◆ EXTRACTED INFORMATION
________________________________________

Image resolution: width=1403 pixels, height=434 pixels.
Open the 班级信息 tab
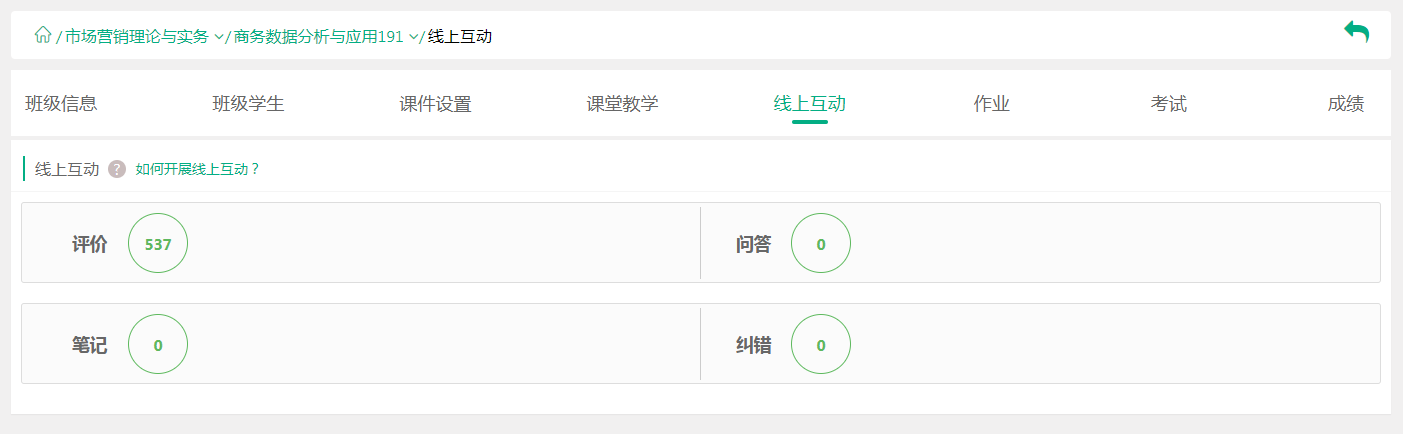[61, 103]
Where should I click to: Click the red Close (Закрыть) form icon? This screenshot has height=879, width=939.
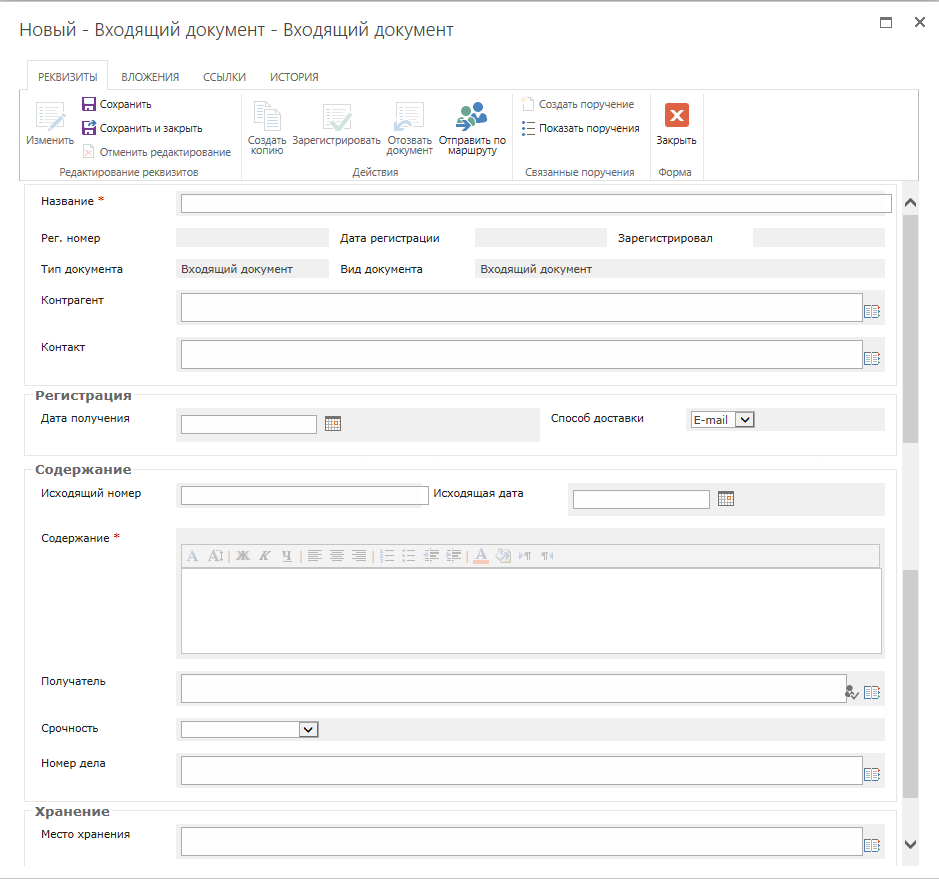pyautogui.click(x=676, y=116)
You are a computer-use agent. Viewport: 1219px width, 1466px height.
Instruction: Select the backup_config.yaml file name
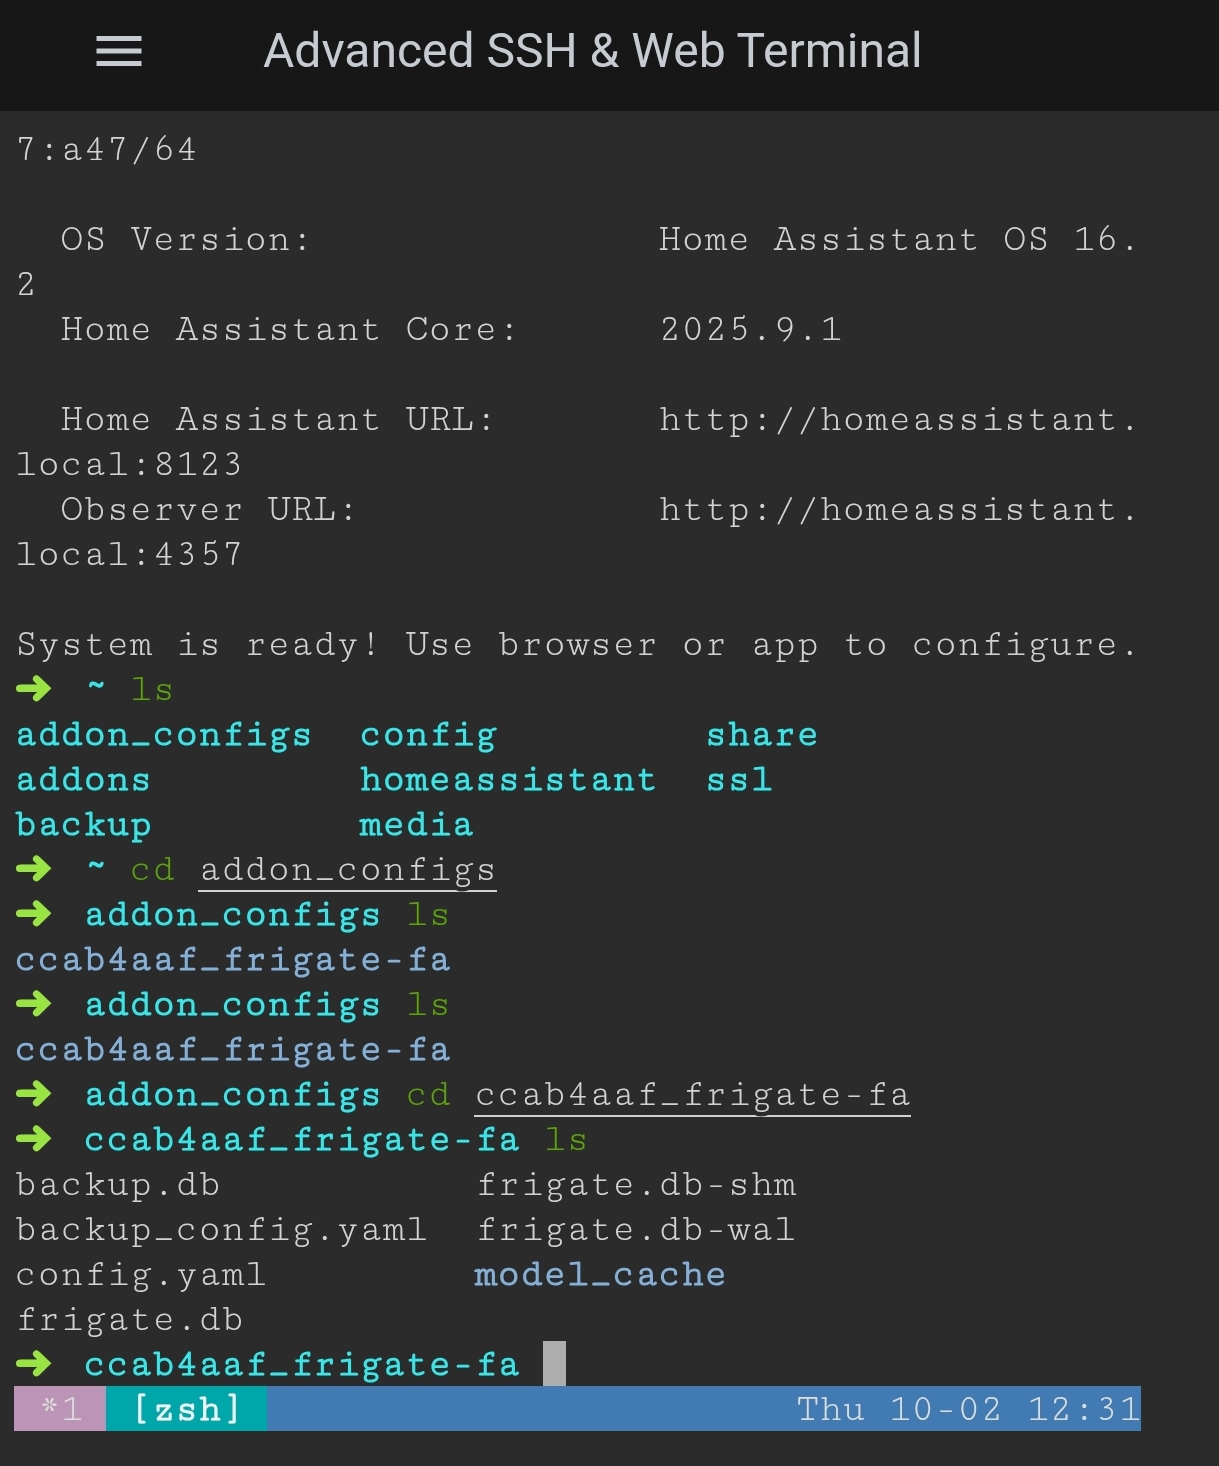click(x=221, y=1229)
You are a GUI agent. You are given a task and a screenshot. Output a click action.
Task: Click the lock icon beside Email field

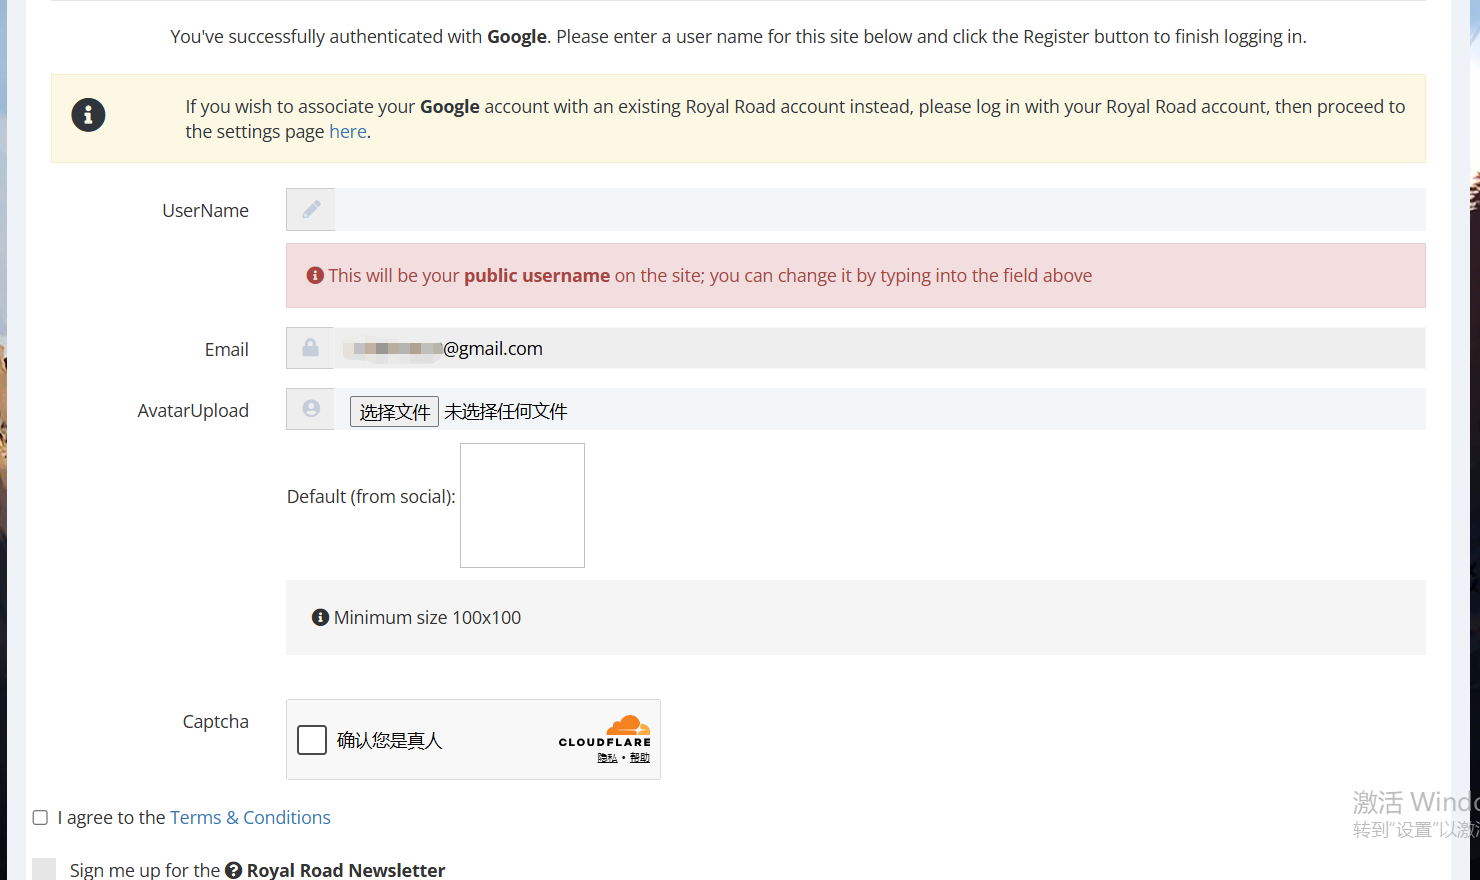click(x=311, y=348)
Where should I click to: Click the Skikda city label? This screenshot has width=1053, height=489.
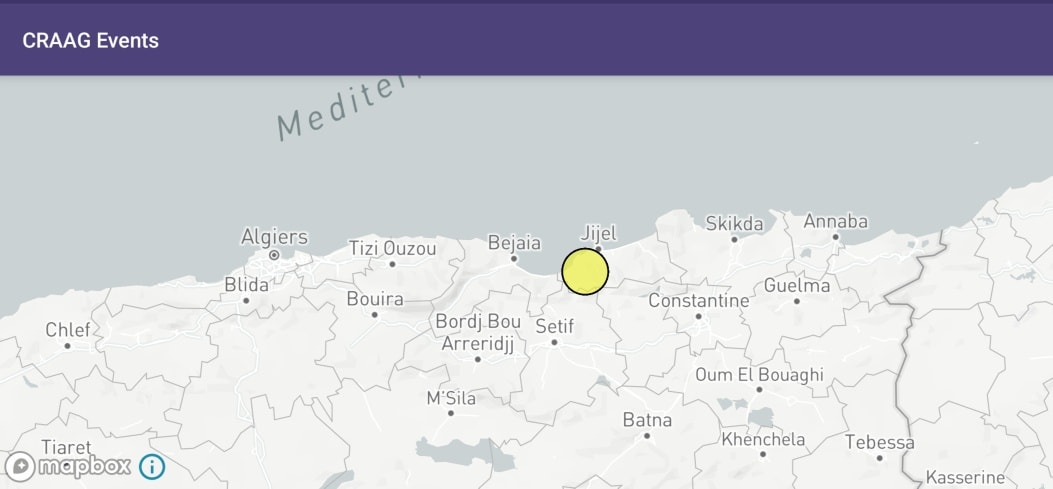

________________________________________

◆ YOUR ASSIGNMENT
Return, exactly as they appear, the lines from the line containing "You are a computer-use" through the end of the records above, both ends included, without pictures.

◆ YOUR SOLUTION
You are a computer-use agent. Viewport: 1219px width, 1466px height.
Instruction: Select the backup_config.yaml file name
click(x=221, y=1229)
You are a GUI agent. You are given a task and a screenshot. Output a click action.
Task: Click the lock icon beside Email field

click(x=311, y=348)
Where should I click to: Click the Skikda city label? This screenshot has width=1053, height=489.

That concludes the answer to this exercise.